Tratar desses problemas não é algo complexo para os médicos, mas os procedimentos precisam ser realizados com anestesia. Por serem considerados de baixa complexidade, são cirurgias feitas de maneira rápida e com anestesia local. Porém, com a alta demanda e por exigirem mão de obra especializada de médicos cirurgiões, em alguns casos, o atendimento desses procedimentos podem levar bastante tempo em municípios pequenos.

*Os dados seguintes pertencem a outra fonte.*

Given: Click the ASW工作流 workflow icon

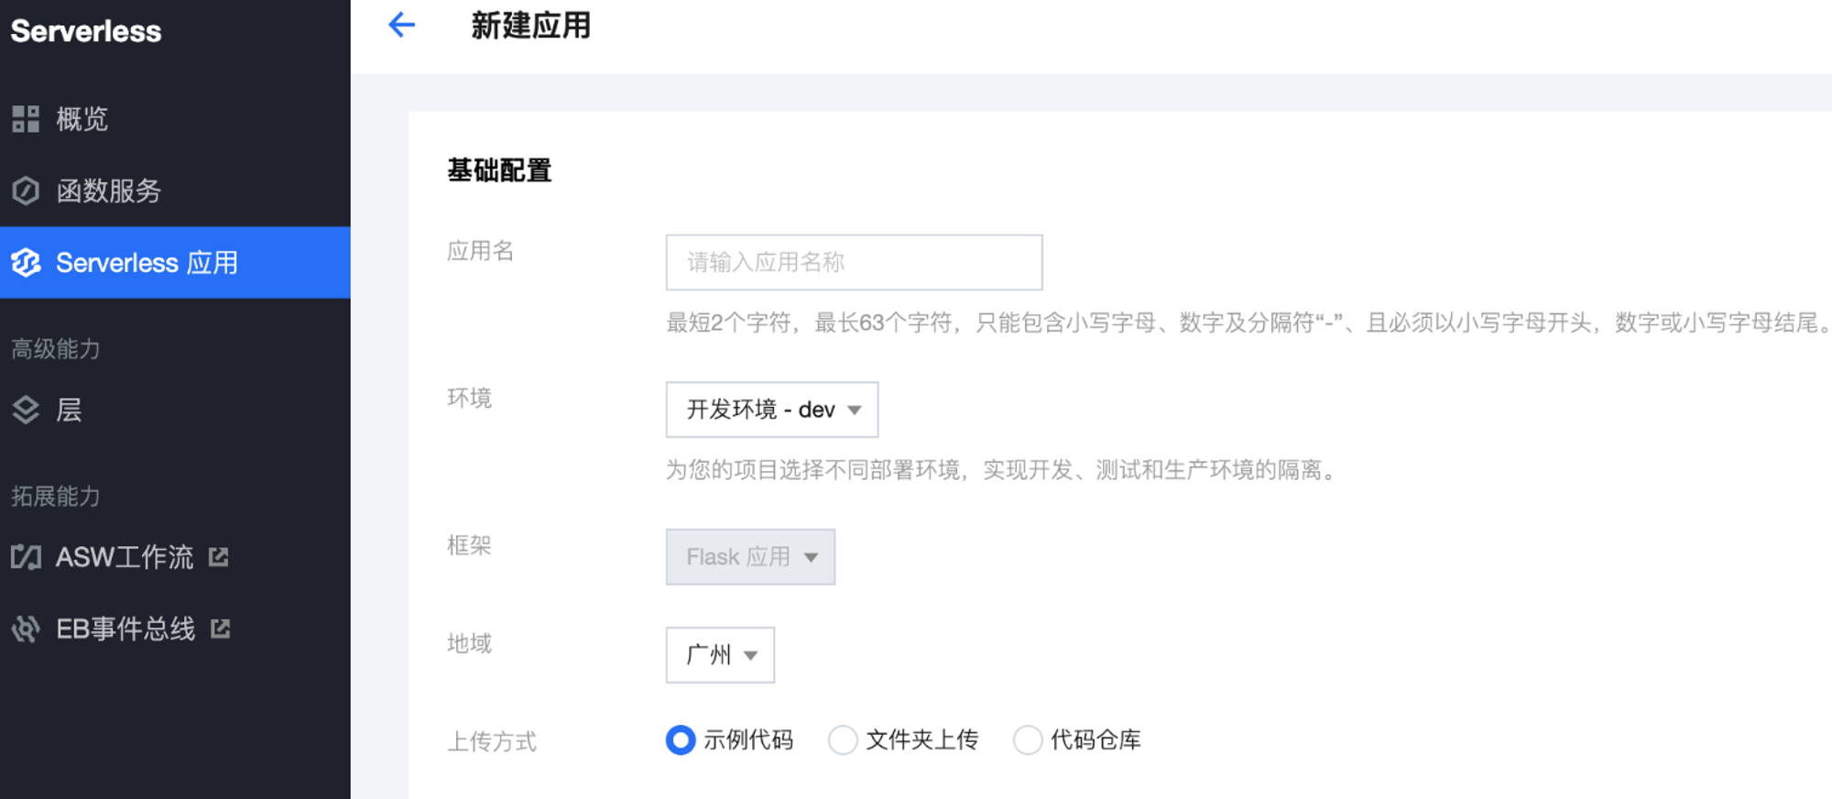Looking at the screenshot, I should point(26,557).
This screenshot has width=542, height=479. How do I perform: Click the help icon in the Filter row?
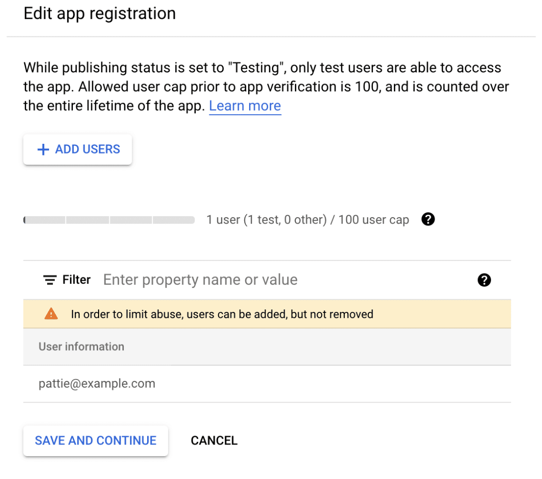coord(484,280)
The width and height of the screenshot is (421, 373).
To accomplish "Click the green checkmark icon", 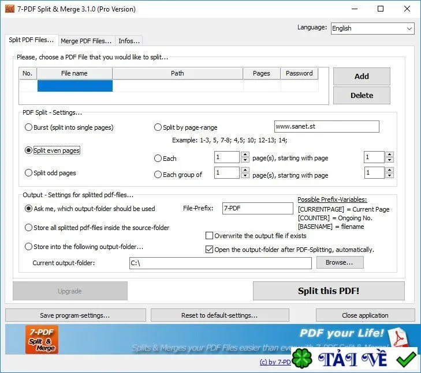I will [406, 359].
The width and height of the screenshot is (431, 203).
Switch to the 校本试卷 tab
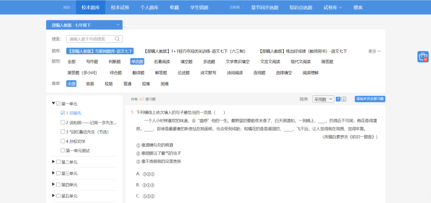pos(120,7)
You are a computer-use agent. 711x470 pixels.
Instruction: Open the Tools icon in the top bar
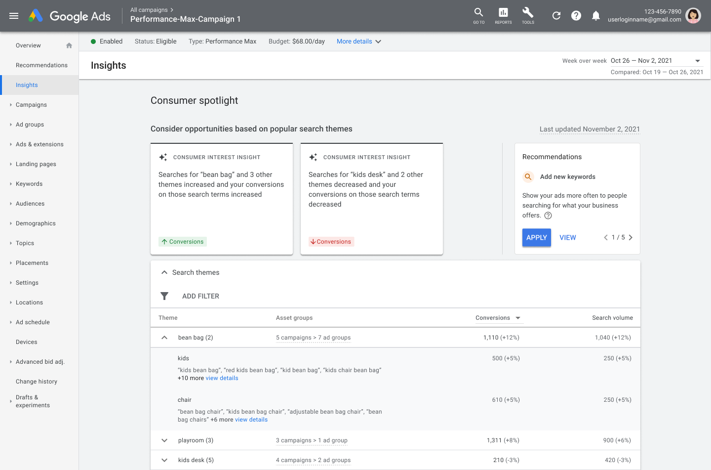(x=528, y=15)
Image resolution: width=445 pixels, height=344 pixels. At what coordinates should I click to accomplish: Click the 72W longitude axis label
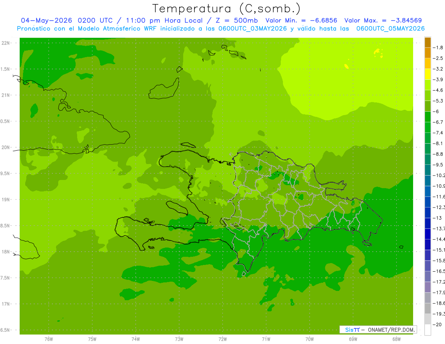coord(223,339)
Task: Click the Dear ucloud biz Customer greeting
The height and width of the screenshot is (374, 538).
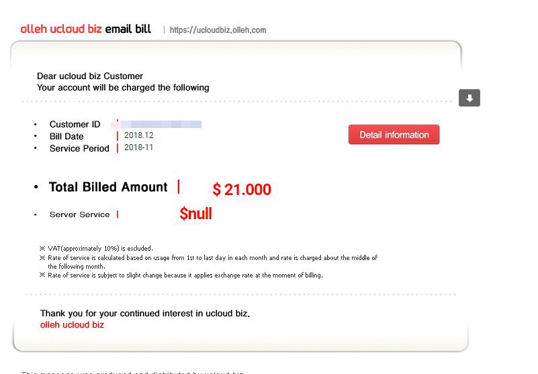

Para atender a esses casos, profissionais e acadêmicos da Saúde da Universidade Federal do Paraná (UFPR) realizaram um mutirão na sexta-feira (4), em Pontal do Paraná. A ação foi uma parceria entre a Secretaria de Saúde e o projeto de extensão universitário de cirurgias, o Cirurgilhas, coordenado pela professora Silvania Pimentel. O programa de extensão é vinculado ao curso de Medicina da UFPR.

Os procedimentos

Durante o mutirão, foram atendidos 54 pacientes e realizados 99 procedimentos, no total. Entre as cirurgias estiveram a retirada de tumores benignos de gordura (lipomas), cistos na pele, verrugas e lesões suspeitas.

Estamos aqui com mais uma ação do programa de extensão de cirurgias. São procedimentos que são passíveis de realização com anestesia local. E, apesar de serem de pequena complexidade, são procedimentos que muitas vezes vão modificar e vão melhorar a qualidade de vida dos pacientes”, afirmou Silvania Pimentel.

A secretária municipal de Saúde, Michele Straub, explicou que os pacientes passaram por uma triagem no dia anterior ao mutirão.

A gente chamou toda a nossa fila represada de pequenas cirurgias para uma triagem, realizada na quinta-feira (3) e, na sexta-feira (4), todos foram atendidos. Até eu, depois que todos os moradores já haviam se submetido aos atendimentos, virei paciente e retirei uma pinta que tinha em meu rosto”, disse Michele, em conversa com o JB Litoral.

Próximos mutirões

Michele Straub também adiantou quais casos poderão ser atendidos na próxima ação a ser realizada no Município, em convênio com o Cirurgilhas. “Para o próximo mutirão, que será daqui a dois meses, vamos olhar para a fila da Dermatologia, para os casos que têm indicação cirúrgica. Vamos chamá-los para participar da ação”, revelou a secretária.

O programa de extensão Cirurgilhas já realizou nove ações na região de Guaraqueçaba. Na cidade já foram realizados 548 procedimentos, em 251 pacientes, que são moradores das ilhas e da sede (alguns pacientes com múltiplas lesões). Os atendimentos levam, em Média, 41 minutos por paciente (da admissão à saída do centro cirúrgico) e levam saúde até às regiões mais remotas.